:: BRIEF 1 ::
Extract everything in the dynamic_cast discussion from "Is it possible to" down to "dynamic_cast doesn't work.", and reproduce it word for word.

:: PASSAGE SHOWN ::
Question

Is it possible what I'm trying to achieve. This is the problem:

class Content{};

class Content1 : public Content{};
class Content1_1 : public Content1{};
class Content1_2 : public Content1{};

class Content2 : public Content{};
class Content2_1 : public Content2{};
class Content2_2 : public Content2{};

class Container{
public:
    Content* c;
};

Is it possible to determine if the pointer of the Container class points to an object of Content1 or an object of a class derived from Content1?

Thanks.

EDIT:

If I look up the type of the pointer in the container class, it is treated as a content type, though it might actually be a content1 or content2 type, so dynamic_cast doesn't work.

class content{};
class content1 : public content{};
class content2 : public content{};

class container{
public:
    content* c;
};

int main(void)
{
    container* x = new container;
    x->c = new content2;

    if( dynamic_cast<content1*>((content1*)x->c) == NULL){
        //This doesn't fail, eventhough 'content1' and 'content2' shouldn't be compatible.
        //This means that every class, derived from 'content' will be treated as 'content1' when using dynamic_cast.
    }

    return 0;
}
Was it helpful?

Solution

If your types are polymorphic (i.e. if they have at least one virtual function), you can use dynamic_cast<>. The result of dynamic_cast<> will be a null pointer (i.e. nullptr for C++11, NULL for C++03) in case the pointed object is not actually an instance of the specified class, or of a derived class thereof:

Container cont;
Content1* pContent1 = dynamic_cast<Content1*>(cont.c);
if (pContent1 != nullptr)
{
     // cont.c points to an instance of Content1 
     // or a class derived from Content1
}

A common practice is to make the destructor of your base class virtual, so that objects of a class derived from your base class can be deleted through a base class pointer (if the destructor is not virtual, attempting to do so results in undefined behavior):

class Content //Abstract.
{
public:
    virtual ~Content() { }
//  ^^^^^^^
};

OTHER TIPS

Yes, use dynamic_cast - http://www.cplusplus.com/doc/tutorial/typecasting/

It will give you RTTI - Runtime Type Information.

Interface element records:
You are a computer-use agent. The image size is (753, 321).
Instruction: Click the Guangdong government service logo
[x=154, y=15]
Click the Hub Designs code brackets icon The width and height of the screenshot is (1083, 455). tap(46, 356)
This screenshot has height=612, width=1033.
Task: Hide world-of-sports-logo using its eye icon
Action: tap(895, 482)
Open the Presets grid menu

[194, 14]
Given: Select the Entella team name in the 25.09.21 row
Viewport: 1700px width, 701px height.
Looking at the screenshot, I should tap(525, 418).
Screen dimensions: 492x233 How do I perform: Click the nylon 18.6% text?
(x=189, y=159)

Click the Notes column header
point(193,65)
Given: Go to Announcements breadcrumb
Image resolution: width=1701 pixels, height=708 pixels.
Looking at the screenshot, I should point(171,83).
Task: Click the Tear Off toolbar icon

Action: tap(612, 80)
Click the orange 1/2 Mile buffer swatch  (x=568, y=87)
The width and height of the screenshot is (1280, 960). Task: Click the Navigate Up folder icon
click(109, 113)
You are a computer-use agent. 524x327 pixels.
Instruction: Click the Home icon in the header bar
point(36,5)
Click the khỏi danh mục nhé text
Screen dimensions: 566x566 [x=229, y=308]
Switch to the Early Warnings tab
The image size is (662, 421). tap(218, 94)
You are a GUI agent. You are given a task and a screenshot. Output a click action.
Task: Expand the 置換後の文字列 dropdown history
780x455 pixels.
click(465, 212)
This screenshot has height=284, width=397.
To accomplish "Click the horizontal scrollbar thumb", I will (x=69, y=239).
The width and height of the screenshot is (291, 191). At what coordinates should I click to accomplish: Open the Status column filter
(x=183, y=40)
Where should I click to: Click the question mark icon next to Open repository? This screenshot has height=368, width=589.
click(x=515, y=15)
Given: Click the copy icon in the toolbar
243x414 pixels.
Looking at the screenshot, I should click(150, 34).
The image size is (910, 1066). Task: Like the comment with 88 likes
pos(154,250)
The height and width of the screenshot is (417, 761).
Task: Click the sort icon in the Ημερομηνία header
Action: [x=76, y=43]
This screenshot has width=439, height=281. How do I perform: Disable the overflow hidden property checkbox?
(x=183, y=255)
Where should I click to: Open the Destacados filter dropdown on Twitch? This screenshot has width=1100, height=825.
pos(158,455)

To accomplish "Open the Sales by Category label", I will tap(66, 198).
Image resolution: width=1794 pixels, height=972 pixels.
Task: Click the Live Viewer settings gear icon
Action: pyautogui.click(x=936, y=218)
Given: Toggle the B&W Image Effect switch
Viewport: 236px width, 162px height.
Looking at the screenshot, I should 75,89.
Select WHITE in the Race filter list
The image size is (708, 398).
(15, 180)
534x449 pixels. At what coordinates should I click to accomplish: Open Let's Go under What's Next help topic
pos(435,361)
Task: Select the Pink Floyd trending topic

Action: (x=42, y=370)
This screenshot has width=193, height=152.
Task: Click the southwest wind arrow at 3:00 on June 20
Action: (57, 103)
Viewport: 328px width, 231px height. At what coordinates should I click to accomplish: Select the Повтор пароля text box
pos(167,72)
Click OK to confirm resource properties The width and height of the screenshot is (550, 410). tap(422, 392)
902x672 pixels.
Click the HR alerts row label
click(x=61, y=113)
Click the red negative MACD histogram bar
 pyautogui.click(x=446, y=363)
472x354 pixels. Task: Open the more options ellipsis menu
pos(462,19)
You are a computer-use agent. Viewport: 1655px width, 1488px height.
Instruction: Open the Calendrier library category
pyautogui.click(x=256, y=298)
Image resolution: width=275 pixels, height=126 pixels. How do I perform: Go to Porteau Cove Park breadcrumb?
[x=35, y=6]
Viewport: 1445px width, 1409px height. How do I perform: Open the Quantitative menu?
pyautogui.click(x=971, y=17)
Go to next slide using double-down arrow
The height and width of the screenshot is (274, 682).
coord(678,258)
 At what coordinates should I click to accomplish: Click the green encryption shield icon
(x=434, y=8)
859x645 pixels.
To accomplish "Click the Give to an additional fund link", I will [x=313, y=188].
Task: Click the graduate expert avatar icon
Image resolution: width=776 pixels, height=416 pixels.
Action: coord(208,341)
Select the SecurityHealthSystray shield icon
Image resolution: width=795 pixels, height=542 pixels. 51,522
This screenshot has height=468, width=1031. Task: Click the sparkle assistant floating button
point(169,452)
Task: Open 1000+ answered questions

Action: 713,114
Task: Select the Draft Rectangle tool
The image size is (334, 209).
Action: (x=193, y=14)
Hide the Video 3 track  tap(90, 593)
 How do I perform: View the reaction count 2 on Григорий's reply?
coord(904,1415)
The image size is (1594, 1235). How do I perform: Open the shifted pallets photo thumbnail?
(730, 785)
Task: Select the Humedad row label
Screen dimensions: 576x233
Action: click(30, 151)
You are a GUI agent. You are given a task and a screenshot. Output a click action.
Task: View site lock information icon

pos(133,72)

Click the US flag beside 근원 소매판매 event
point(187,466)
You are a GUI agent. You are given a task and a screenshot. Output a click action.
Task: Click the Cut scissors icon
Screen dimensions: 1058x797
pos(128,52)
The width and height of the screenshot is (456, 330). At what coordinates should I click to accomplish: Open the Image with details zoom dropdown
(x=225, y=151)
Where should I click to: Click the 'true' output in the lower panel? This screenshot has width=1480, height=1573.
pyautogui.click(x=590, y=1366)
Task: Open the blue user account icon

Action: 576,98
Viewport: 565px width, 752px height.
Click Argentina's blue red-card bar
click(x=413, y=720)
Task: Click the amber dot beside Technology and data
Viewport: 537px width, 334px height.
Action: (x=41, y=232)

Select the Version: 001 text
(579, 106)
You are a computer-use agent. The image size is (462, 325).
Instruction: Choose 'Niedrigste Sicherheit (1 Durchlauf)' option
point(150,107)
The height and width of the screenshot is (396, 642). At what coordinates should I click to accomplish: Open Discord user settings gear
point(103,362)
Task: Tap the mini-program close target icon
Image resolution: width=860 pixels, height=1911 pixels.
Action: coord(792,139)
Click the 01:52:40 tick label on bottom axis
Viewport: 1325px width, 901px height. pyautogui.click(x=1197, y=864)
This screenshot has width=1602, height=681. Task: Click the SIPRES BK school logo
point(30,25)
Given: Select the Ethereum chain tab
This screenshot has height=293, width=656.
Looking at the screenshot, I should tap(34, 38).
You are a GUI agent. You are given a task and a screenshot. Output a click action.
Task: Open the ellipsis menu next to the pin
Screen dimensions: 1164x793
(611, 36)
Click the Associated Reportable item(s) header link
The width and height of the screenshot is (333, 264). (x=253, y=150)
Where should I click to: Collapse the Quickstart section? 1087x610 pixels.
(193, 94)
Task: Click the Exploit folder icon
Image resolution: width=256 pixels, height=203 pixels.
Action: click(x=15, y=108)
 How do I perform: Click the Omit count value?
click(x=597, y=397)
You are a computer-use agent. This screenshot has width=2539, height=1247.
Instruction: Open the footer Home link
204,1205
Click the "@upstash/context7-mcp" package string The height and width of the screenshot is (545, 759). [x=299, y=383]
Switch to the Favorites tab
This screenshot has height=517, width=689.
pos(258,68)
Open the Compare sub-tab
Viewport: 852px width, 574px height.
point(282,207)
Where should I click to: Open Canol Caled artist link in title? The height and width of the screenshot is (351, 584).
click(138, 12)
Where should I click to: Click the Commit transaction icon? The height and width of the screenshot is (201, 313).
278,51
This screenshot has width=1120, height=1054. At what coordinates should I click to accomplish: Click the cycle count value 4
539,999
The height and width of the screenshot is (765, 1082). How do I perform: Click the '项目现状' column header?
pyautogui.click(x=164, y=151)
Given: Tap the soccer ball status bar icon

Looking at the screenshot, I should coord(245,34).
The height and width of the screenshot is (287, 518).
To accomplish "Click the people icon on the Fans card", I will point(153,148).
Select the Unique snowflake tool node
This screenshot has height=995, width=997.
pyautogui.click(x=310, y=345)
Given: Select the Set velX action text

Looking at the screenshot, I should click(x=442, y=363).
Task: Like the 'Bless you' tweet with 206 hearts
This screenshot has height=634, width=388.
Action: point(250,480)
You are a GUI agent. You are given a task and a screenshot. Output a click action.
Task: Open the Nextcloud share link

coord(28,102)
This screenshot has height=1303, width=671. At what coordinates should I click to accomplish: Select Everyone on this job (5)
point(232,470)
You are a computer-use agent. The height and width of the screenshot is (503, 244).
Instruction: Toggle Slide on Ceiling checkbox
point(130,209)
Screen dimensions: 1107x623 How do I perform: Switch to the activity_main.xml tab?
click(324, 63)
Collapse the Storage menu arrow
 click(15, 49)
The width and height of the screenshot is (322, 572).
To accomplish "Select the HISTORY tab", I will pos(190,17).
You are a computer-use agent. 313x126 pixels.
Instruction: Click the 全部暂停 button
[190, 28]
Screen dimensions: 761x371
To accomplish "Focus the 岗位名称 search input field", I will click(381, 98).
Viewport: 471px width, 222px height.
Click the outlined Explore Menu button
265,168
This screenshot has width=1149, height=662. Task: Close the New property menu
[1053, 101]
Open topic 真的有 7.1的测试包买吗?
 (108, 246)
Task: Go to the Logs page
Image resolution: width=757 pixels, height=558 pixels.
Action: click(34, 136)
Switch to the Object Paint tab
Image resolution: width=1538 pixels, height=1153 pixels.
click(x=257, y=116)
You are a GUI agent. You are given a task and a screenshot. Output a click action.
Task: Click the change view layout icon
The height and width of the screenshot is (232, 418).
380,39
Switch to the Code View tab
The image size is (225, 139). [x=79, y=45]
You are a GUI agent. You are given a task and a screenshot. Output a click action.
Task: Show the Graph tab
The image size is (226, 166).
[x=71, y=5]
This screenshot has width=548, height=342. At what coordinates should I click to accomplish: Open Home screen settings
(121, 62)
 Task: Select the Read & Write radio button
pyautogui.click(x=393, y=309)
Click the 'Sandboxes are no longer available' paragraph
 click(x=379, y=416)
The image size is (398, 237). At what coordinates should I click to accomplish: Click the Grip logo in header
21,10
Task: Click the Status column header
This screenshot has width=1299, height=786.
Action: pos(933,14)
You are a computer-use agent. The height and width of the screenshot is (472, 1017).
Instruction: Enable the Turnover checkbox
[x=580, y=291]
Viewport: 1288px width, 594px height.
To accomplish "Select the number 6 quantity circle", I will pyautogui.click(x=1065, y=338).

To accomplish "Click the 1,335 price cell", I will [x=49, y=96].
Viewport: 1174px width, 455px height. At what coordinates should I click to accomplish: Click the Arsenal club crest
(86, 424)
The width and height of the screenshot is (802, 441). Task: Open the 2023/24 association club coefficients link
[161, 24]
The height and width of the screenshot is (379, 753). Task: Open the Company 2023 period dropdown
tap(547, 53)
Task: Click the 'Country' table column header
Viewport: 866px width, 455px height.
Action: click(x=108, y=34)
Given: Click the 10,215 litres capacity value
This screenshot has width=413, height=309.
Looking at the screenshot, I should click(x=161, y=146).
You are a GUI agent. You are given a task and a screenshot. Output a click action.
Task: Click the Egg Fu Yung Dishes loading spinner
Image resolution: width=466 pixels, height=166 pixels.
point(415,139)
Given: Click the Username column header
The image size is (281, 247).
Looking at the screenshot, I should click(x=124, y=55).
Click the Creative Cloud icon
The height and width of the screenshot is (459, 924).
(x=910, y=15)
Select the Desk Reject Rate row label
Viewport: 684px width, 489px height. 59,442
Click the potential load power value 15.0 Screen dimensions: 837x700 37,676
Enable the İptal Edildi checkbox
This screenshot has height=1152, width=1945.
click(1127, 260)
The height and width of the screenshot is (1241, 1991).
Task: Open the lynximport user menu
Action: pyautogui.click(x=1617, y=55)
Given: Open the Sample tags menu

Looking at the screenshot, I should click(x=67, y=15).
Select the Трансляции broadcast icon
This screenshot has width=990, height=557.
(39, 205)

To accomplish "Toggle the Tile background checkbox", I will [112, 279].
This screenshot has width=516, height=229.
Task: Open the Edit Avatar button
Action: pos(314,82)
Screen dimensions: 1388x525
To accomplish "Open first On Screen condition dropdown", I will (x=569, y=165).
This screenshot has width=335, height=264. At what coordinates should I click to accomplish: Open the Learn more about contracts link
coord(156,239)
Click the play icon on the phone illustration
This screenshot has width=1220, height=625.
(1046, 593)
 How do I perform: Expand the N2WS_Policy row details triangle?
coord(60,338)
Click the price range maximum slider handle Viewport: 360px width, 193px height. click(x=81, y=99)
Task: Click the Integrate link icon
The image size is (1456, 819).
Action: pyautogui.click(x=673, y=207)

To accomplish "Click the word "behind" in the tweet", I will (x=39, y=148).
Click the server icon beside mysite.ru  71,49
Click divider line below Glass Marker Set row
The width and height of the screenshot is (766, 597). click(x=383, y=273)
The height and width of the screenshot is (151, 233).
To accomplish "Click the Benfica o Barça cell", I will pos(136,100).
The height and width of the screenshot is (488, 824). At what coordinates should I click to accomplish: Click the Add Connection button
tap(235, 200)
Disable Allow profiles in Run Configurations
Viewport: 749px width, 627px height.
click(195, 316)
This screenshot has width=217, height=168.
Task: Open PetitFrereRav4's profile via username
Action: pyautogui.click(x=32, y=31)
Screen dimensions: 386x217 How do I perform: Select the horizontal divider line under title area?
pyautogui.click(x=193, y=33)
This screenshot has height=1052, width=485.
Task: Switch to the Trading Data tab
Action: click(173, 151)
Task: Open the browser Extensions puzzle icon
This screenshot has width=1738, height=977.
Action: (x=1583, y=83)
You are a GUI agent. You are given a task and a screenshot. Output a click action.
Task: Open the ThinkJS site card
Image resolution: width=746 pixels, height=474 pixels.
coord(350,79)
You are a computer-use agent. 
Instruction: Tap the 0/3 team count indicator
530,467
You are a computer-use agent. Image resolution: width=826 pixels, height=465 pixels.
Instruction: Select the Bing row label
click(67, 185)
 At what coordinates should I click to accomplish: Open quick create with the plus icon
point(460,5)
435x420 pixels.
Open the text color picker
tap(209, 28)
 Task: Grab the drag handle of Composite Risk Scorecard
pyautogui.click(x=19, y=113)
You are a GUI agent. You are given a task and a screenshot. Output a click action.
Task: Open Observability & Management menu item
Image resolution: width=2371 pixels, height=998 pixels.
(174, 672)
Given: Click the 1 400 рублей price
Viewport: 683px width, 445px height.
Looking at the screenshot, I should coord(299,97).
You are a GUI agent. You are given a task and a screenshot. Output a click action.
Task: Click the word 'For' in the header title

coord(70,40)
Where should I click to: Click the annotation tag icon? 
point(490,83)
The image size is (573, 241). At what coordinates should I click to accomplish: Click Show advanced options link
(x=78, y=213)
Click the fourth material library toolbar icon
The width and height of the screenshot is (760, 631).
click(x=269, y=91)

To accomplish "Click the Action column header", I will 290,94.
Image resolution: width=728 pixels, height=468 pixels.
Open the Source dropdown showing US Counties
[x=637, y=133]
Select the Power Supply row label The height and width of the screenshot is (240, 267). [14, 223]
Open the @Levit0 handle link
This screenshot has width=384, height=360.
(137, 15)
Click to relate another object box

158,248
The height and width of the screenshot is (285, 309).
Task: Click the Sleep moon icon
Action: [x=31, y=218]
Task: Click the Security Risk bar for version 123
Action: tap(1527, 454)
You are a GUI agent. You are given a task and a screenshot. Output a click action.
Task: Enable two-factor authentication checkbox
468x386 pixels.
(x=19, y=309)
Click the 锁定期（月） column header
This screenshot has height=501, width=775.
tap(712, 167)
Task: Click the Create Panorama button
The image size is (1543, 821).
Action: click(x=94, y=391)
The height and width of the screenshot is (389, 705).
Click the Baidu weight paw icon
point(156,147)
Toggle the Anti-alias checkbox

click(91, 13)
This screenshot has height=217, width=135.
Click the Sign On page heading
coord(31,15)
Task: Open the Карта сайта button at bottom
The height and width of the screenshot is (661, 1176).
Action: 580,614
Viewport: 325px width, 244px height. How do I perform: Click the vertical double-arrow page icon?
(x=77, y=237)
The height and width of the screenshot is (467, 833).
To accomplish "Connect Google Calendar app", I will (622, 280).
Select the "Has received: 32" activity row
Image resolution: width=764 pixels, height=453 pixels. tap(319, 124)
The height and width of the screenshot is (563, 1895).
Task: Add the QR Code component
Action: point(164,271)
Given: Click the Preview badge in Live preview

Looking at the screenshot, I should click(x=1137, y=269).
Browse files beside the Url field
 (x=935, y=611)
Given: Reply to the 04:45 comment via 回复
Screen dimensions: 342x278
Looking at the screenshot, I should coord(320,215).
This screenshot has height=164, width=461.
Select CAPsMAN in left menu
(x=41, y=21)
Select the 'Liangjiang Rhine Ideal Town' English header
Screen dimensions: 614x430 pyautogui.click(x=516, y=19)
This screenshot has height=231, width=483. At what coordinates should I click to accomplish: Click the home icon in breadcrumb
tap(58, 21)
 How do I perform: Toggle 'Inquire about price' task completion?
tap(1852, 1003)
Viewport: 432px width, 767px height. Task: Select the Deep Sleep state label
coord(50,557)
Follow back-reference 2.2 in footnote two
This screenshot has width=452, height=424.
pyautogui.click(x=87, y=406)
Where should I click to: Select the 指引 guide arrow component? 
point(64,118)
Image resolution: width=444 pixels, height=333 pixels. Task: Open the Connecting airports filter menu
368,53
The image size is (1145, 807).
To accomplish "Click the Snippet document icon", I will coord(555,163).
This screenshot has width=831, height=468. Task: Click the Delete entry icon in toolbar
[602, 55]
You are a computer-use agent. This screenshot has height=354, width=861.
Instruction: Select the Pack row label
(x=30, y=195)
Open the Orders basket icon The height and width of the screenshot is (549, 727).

:: BRIEF 2 ::
Copy everything from the start of the records down to the line containing "point(193,65)", including that line, without changing anything.

:: FULL RESPONSE 1 ::
Is it possible to determine if the pointer of the Container class points to an object of Content1 or an object of a class derived from Content1?

Thanks.

EDIT:

If I look up the type of the pointer in the container class, it is treated as a content type, though it might actually be a content1 or content2 type, so dynamic_cast doesn't work.

:: FULL RESPONSE 2 ::
You are a computer-use agent. The image size is (753, 321).
Instruction: Click the Guangdong government service logo
[x=154, y=15]
Click the Hub Designs code brackets icon The width and height of the screenshot is (1083, 455). tap(46, 356)
This screenshot has height=612, width=1033.
Task: Hide world-of-sports-logo using its eye icon
Action: tap(895, 482)
Open the Presets grid menu

[194, 14]
Given: Select the Entella team name in the 25.09.21 row
Viewport: 1700px width, 701px height.
Looking at the screenshot, I should tap(525, 418).
Screen dimensions: 492x233 How do I perform: Click the nylon 18.6% text?
(x=189, y=159)

Click the Notes column header
point(193,65)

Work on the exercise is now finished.